What this tool actually is

SGLang is the structured-generation inference runtime that turned shared-prefix KV reuse into a serious architectural advantage over vLLM. Calling it "a vLLM alternative" — which is how most listings frame it — undersells the part that actually matters: SGLang ships a structured generation language (the SGL DSL) and pairs it with a tree-structured KV cache (RadixAttention) that wins hardest on the workloads where vLLM's flat block-paged design wins least.

The layer it occupies in the stack:

• Below: the model weights (HuggingFace format, AWQ, GPTQ, FP8) on one or more GPUs. CUDA primary; ROCm in progress.
• Above: any HTTP client speaking the OpenAI Chat / Completions API, or a Python program written in the SGLang DSL where prefill / decode / tool calls are first-class primitives.

What it replaces: in 2024, SGLang was a research curiosity; through 2025-2026 it became the credible alternative for two specific workload shapes — agentic loops with stable system prompts (where prefix-cache hit rate dominates wall-clock cost) and structured generation (JSON-schema, regex, branching) where vLLM's design forces client-side post-processing. For diverse-prompt traffic, vLLM is still the default. For shared-prefix or structured workloads, SGLang now wins on architectural grounds.

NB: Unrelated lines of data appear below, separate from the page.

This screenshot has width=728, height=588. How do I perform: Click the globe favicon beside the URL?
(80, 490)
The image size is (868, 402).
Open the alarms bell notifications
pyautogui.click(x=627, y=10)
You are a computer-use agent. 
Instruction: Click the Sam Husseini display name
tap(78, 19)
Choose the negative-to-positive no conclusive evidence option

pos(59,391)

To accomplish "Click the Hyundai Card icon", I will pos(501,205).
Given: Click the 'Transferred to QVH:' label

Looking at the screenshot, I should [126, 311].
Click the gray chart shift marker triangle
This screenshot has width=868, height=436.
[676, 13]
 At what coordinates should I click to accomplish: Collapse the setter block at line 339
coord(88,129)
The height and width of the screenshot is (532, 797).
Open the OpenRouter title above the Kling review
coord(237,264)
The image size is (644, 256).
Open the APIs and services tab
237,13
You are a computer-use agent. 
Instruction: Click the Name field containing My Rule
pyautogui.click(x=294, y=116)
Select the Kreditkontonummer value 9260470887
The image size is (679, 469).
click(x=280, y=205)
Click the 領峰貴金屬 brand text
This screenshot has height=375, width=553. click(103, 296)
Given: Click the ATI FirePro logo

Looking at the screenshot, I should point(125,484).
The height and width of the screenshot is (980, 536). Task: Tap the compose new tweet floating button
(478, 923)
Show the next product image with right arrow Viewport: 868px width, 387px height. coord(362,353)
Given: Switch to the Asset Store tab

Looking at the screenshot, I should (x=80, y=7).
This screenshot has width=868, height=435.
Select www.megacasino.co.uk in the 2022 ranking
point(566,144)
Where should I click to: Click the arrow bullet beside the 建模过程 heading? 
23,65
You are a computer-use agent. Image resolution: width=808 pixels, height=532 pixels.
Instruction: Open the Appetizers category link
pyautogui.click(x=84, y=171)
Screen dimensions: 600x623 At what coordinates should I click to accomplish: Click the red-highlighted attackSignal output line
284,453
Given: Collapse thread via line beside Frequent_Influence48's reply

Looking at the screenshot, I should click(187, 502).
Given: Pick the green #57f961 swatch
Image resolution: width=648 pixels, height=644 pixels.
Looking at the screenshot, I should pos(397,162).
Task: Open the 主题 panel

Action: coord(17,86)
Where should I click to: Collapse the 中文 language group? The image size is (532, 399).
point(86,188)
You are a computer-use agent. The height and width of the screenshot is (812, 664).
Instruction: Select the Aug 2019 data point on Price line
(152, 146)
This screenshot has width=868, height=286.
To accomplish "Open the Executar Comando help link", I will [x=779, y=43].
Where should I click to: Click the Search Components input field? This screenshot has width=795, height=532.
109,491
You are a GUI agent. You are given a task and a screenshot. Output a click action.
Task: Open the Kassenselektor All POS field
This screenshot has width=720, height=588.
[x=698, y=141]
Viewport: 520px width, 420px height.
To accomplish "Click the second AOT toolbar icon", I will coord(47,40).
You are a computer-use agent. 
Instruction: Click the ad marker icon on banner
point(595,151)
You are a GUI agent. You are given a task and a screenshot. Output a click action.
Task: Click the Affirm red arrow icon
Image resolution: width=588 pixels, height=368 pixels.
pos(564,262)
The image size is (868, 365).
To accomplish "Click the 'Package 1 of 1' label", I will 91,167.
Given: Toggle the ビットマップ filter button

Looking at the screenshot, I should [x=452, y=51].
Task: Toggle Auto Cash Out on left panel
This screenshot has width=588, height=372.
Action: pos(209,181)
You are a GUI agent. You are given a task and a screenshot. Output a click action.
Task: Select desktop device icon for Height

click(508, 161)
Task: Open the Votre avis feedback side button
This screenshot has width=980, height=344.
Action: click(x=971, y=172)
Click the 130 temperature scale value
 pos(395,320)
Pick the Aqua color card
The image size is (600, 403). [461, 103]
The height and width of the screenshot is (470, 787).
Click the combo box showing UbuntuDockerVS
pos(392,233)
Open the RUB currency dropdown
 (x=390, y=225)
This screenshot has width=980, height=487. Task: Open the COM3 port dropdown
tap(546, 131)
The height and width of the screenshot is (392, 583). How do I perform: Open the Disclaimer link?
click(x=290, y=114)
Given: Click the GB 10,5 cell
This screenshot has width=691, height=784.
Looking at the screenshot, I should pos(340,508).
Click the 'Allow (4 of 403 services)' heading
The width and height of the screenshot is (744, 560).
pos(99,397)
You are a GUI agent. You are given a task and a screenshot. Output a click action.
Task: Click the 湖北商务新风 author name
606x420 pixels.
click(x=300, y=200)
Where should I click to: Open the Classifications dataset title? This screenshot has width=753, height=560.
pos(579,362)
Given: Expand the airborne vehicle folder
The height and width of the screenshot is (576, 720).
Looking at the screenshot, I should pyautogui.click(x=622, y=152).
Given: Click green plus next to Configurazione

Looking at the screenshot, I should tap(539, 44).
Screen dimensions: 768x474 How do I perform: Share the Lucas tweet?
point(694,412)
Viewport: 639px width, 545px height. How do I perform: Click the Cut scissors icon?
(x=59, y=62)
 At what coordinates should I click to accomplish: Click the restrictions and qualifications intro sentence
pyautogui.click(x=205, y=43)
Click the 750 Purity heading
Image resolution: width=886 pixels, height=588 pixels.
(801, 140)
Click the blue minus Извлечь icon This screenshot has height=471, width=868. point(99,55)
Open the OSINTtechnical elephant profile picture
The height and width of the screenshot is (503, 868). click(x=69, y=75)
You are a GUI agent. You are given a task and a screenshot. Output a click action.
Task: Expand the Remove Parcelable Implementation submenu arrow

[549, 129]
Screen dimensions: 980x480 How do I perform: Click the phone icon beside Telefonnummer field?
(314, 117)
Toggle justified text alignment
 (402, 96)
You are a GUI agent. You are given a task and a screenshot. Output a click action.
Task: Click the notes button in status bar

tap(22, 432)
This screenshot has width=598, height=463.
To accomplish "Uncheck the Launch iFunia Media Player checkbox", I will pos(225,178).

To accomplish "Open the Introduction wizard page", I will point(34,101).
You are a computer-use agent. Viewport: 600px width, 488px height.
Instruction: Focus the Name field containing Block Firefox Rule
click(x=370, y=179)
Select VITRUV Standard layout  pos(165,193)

Who it is for. Teams running agent loops (10+ tool calls per task, stable system prompt). Teams generating structured output (function-call APIs, code generators, form fillers). Teams whose prefix cache hit rate exceeds 50% on their actual traffic. Who it is not for. Anyone whose traffic is structurally diverse (use vLLM), anyone on Apple Silicon (use MLX-LM), anyone whose hardware is locked to NVIDIA Hopper / Blackwell and needs every microsecond (use TensorRT-LLM).

Architecture

The mental model that makes SGLang make sense — and that explains why its throughput numbers on shared-prefix workloads look implausible compared to vLLM:

┌─────────────────────────────────────────────────────────────────┐
│  SGLang Server                                                  │
│                                                                 │
│  ┌───────────────────────────────────────────────────────────┐  │
│  │  SGL Frontend                                             │  │
│  │   - Python DSL: gen / select / regex / json / fork        │  │
│  │   - structured-generation primitives compiled to runtime  │  │
│  └─────────────────────────┬─────────────────────────────────┘  │
│                            │                                     │
│  ┌─────────────────────────▼─────────────────────────────────┐  │
│  │  Scheduler                                                │  │
│  │   - continuous batching (same as vLLM)                    │  │
│  │   - speculative decoding (draft + target)                 │  │
│  │   - constrained decoding (regex / JSON-schema FSM)        │  │
│  └─────────────────────────┬─────────────────────────────────┘  │
│                            │                                     │
│  ┌─────────────────────────▼─────────────────────────────────┐  │
│  │  RadixAttention KV cache                                  │  │
│  │   - prefixes form a tree, NOT independent blocks          │  │
│  │   - shared prefix → single cached path, refcounted        │  │
│  │   - LRU eviction at the leaf; root paths stay resident    │  │
│  └─────────────────────────┬─────────────────────────────────┘  │
│                            │                                     │
│  ┌─────────────────────────▼─────────────────────────────────┐  │
│  │  FlashInfer kernels                                       │  │
│  │   - paged + ragged attention with prefix-tree awareness   │  │
│  │   - tensor parallel within a node                         │  │
│  └───────────────────────────────────────────────────────────┘  │
└─────────────────────────────────────────────────────────────────┘

Three things to understand:

1. RadixAttention is the architectural break with vLLM. vLLM's PagedAttention treats the KV cache as a pool of fixed-size blocks; prefix sharing happens at block granularity. SGLang's RadixAttention treats the cache as a radix tree — overlapping prefixes literally share nodes in the tree, with reference counting at every node. When 100 requests share a 2KB system prompt, vLLM stores 100 copies of the prefix (deduplicated to a few blocks); SGLang stores one tree path with ref-count 100. The wall-clock effect is dramatic on agent loops: TTFT for cache-hit prefixes drops below 10ms, and the memory headroom freed up turns into bigger batches.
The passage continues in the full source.